Consider the sequence: a person has been consuming antibiotic-laced vegetables, fish, chicken and milk for years. Their gut harbours resistant bacteria as a result. They live in a city with poor air quality. Pollution triggers a respiratory infection. They go to a doctor who prescribes standard antibiotics for the chest infection. But those antibiotics do not work because the bacteria in their respiratory system have already learned resistance from environmental food exposure. The infection worsens, requiring hospitalisation, stronger antibiotics and far higher costs.

“Suppose there’s a water infection and you get diarrhoea. These people again can’t be treated because they already have resistant organisms,” Dr Reddy continued. Water contamination, another environmental factor, creates the same compounding effect. Polluted water causes infection in someone already carrying resistant bacteria from food and treatment fails.

The Netherlands model shows what works

The stark differences in resistance rates between countries reflect regulatory approaches to food and agriculture. The Netherlands, with just 10.8 percent of patients carrying resistant bacteria, provides a working model of comprehensive control.

“What we can see is that the incidence of resistant bacteria depends on how developed the country is. The lowest incidence is in the Netherlands, that means they are the most developed in terms of hygiene, public health, poultry regulation and agriculture. They are very, very strict,” Dr Reddy observed.

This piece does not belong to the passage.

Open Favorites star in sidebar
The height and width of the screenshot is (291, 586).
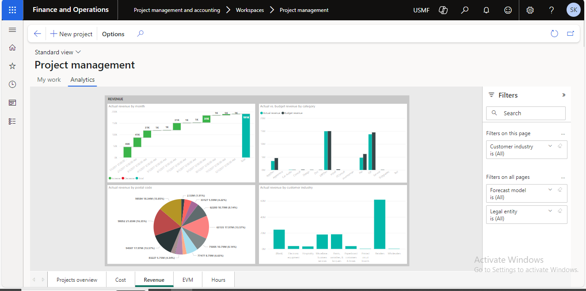tap(12, 66)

In the Netherlands, using antibiotics as growth promoters in livestock is banned. Applying antibiotics to crops is prohibited. Dairy operations face regular testing for antibiotic residues with heavy penalties for violations. Aquaculture operations cannot use antibiotics in water. These are not aspirational guidelines; they are enforced regulations with inspection systems and consequences.

“The second best is the United States because they also have strong regulations. Third comes Italy, because Italy has fewer regulations. And the worst is India, because we have the least regulations,” Dr Reddy said. The correlation is mathematically clear: more regulation equals less resistance.

Interestingly, Dr Reddy noted that even African countries show less resistance than India, not because of superior regulations but because antibiotics simply are not as available for misuse. “What is shocking is that even Africa has less resistance than us. The reason, of course, is that antibiotics are not easily available there, so they haven’t been misused as much.”

India occupies the worst position: high availability of antibiotics for use in food production, combined with minimal regulation and weak enforcement. The result is environmental saturation with antibiotics and resistant bacteria.